新しい社名や新しい事業へ集中することが、データ・プライバシーや、提供するプラットフォームの使われ方をコントロールするかしないかの決断など、フェイスブックが現在直面する多くの問題を解決するわけではない。
Connectの中でザッカーバーグは、メタバースにおけるデータ・プライバシーとユーザーが接する情報のユーザーによるコントロールの重要性について何度も言及しているが、実際にそういった保護措置がどのように実行されるのか、具体的な説明はなかった。こういった問題は、ほぼ確実にメタバース事業にもついてくると、ジョージタウン大学でコミュニケーション、カルチャー、テクノロジーを専門にするジャニン・ターナー教授は言う。

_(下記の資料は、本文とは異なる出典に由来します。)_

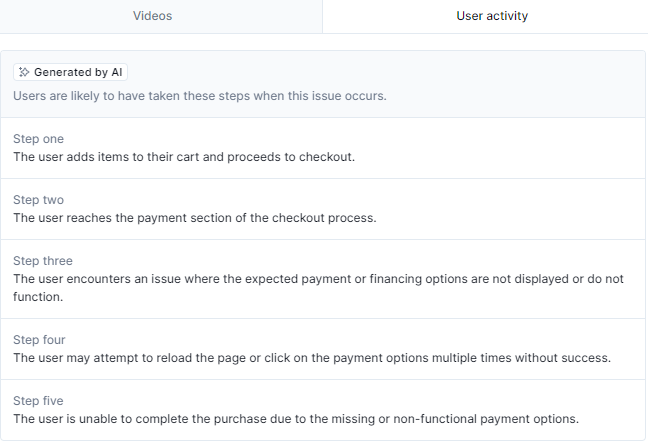
Task: Click the Step five row empty area
Action: coord(612,409)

メタバースや相互につながり合うアプリについて、ターナーは言う。「データを所有する者は、それが誰であれ、今後すさまじいものを所有することになります。私たちはこうした企業がデータへのアクセスをすでに持っていると考えていますが、彼らが今後持つことになる膨大なデータを考えると、比較にならないほど驚異的なものになるでしょう」
[原文:Here's the real reason Facebook is changing its name to Meta and going after the metaverse]
(翻訳:田原真梨子、編集:大門小百合)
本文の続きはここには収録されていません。